A Balvano il 3 marzo 1944 ci fu il più grande incidente italiano avvenuto sui binari: morirono circa 600 persone, tra queste 12 cittadini di Boscotrecase. I consiglieri di Boscotrecase Libera chiedono sia istituito il 3 marzo come giorno della memoria.
La proposta arriva dai consiglieri Aniello Solimeno, Pietro Carotenuto, Bartolomeo Servillo e Aniello Federico di Boscotrecase Democratica che hanno protocollata una richiesta all’amministrazione comunale per chiedere di istituire il 3 marzo come giorno della memoria cittadina e dedicare per non dimenticare i cittadini di Boscotrecase che persero la vita nell’incidente. Il gruppo consiliare ha lanciato la proposta sulla scorta di quanto fatto anche da altri comuni, tra cui Meta di Sorrento e Sant’Egidio del Monte Albino.

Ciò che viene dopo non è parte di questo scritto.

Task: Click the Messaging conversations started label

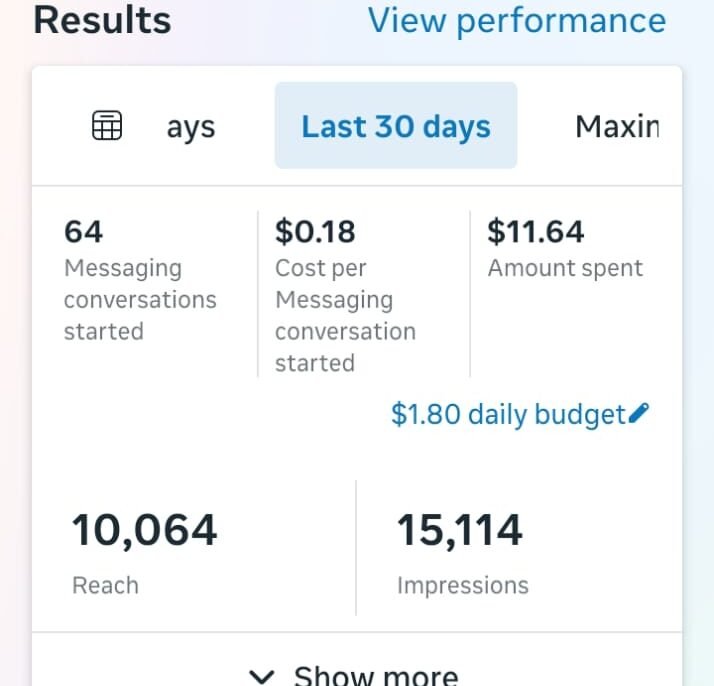Action: (x=140, y=300)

La morte giunse non per via di un tragico impatto ma per le esalazioni di monossido di carbonio e acido carbonico (proveniente dalle caldaie guaste). Nel lunghissimo e pesantissimo convoglio (circa 600 tonnellate) che perse velocità fino a rimanere bloccato, senza mai riuscire ad uscire dalla galleria delle Armi di Balvano, tra glia altri, rimasero senza vita i corpi di Carmela Carotenuto, di 17 anni, Maria Carotenuto, di 33 anni, Luca D’Aquino, di 34 anni, Giuseppe Esposito, di 34 anni, Luigi Favorito, di 41 anni, Antonio Izzo, di 17 anni, Carmine Marrone, di 40 anni, Giuseppe Matrone, di 42 anni, e infine Vincenzo Matrone e Carmine Renis, entrambi di soli 11 anni.
La Campania e la Basilicata piansero diversi morti; donne e uomini che, stremati dalla guerra, nei paesi lucani speravano di poter acquistare derrate alimentari in cambio di sigari e caffè ricevuti dai militari statunitensi.